In another embodiment, the electronic device may determine to use the region in the round region or the region out of the round region as the ROI according to changes of the touch operation. For example,
On the other hand, when the touch operation includes four touch points, the electronic device may, for example, determine a quadrangular region by using the four touch points, and divide the video image into the ROI and the non-ROI by using the quadrangular region, in which a range of the quadrangular region covers the four touch points. In detail, the electronic device may, for example, connect the four touch points to form a quadrangle. In an embodiment, the electronic device directly uses the quadrangular region covered by the quadrangle as the ROI, and uses the region out of the quadrangular region and in the video image as the non-ROI.
In another embodiment, the electronic device determines to use the region in the quadrangular region or the region out of the quadrangular region as the ROI according to changes of the touch operation. For example,
It should be noted that for the ROI generated through the gesture, in this embodiment, other gestures may be used together, so as to allow the user to add, delete, move, scale the ROI, so that the user may adjust the position and the size of the ROI in the most intuitive manner, thereby enabling the ROI to meet the demands of the user.

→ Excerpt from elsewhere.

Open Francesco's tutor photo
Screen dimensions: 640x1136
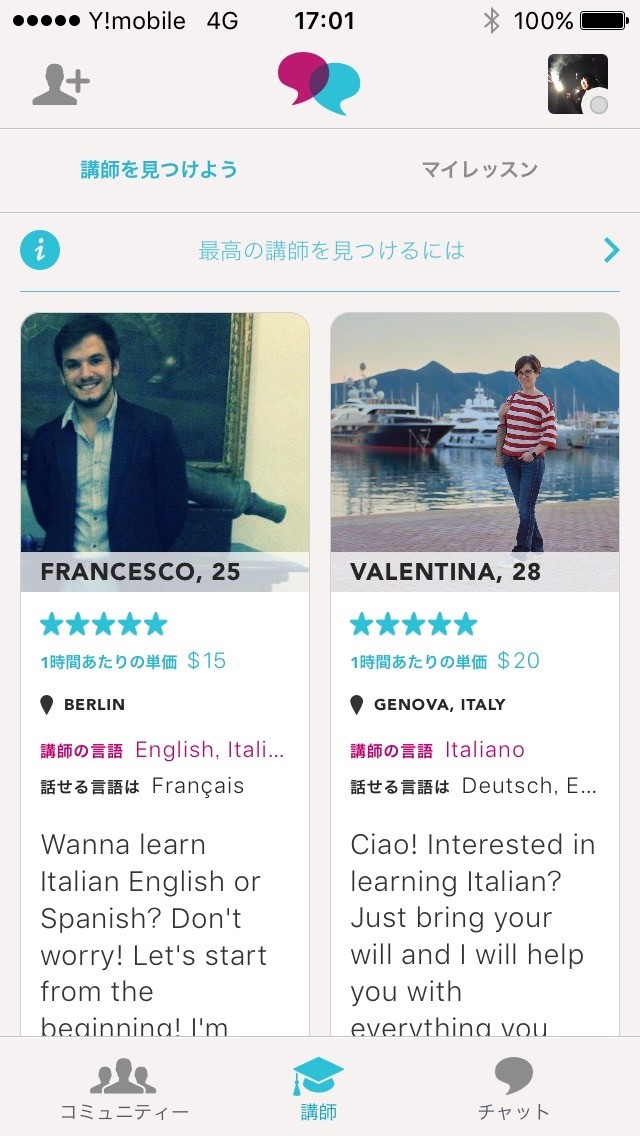point(165,435)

For adding of the ROI, after determining a group of the ROI and the non-ROI, the electronic device may continue to detect the touch operation of the user by using the touch screen. Similar to the determining method of the ROI, when the user executes another touch operation outside the ROI, the electronic device generates another round or quadrangular region accordingly, for determining another group of the ROI and the non-ROI. In an embodiment, the electronic device may further judge whether the newly added ROI overlaps the original ROI. If yes, for example, the added ROI may replace the original ROI, or may be combined with the original ROI to redefine the new ROI, or the data amount after compressing is further decreased for the non-ROI out of the two ROIs, but the present invention is not limited thereto.
For deleting of the ROI, after determining the ROI and the non-ROI, the electronic device continues to detect the touch operation of the user by using the touch screen. When the touch operation detected by the electronic device is a single touch point, and the touch point moves from the outside of the ROI into the ROI and then moves out of the ROI, the electronic device may delete the originally determined ROI and the originally determined non-ROI.

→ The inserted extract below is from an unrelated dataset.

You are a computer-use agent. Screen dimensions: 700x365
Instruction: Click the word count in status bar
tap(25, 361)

For moving of the ROI, after determining the ROI and the non-ROI, the electronic device continues to detect the touch operation of the user in the ROI by using the touch screen. When the touch operation is a single touch point, and the touch point moves after staying in the ROI for more than a preset period of time, the electronic device moves the position of the ROI on the video image according to displacement of the touch point. In an embodiment, the moved ROI may be, for example, defined to not overlap another ROI, so as to avoid repetition.

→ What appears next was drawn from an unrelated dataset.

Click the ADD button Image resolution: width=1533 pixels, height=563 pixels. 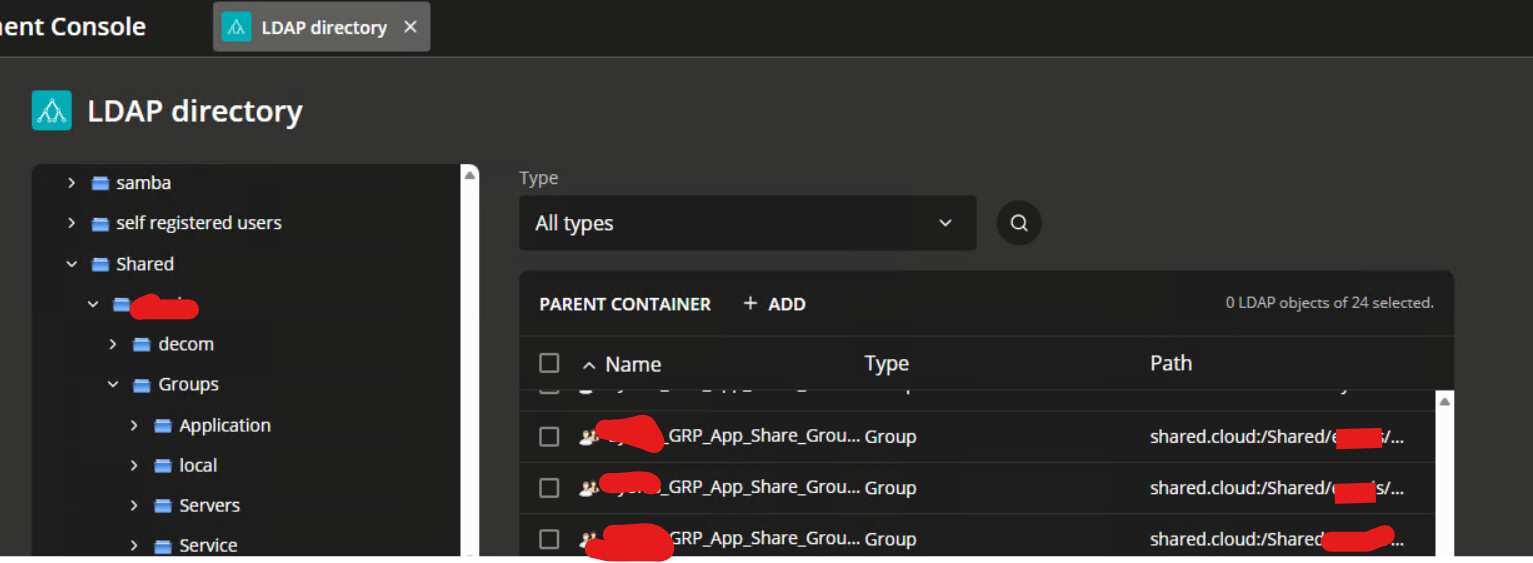click(x=775, y=304)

For scaling of the ROI, after determining the ROI and the non-ROI, the electronic device continues to detect the touch operation of the user in the ROI by using the touch screen. When the touch operation is two touch points, and the two touch points go inwards or outwards from the original position, the electronic device scales the size of the ROI according to the displacement of the two touch points. In brief, if the user makes a gesture of touching and dragging inwards by using two fingers on the touch screen, the electronic device may in equal proportion reduce the size of the ROI according to the displacement of the touch; if the user makes a gesture of touching and dragging outwards by using two fingers on the touch screen, the electronic device may in equal proportion enlarge the size of the ROI according to the displacement of the touch. For the round region formed by three-point touch, for example, according to the displacement of the touch, the length of the radius is increased or decreased according to the displacement of the touch; for the quadrangular region formed by four-point touch, for example, the length of the diagonal line is increased or decreased according to the displacement of the touch, but the present invention is not limited thereto.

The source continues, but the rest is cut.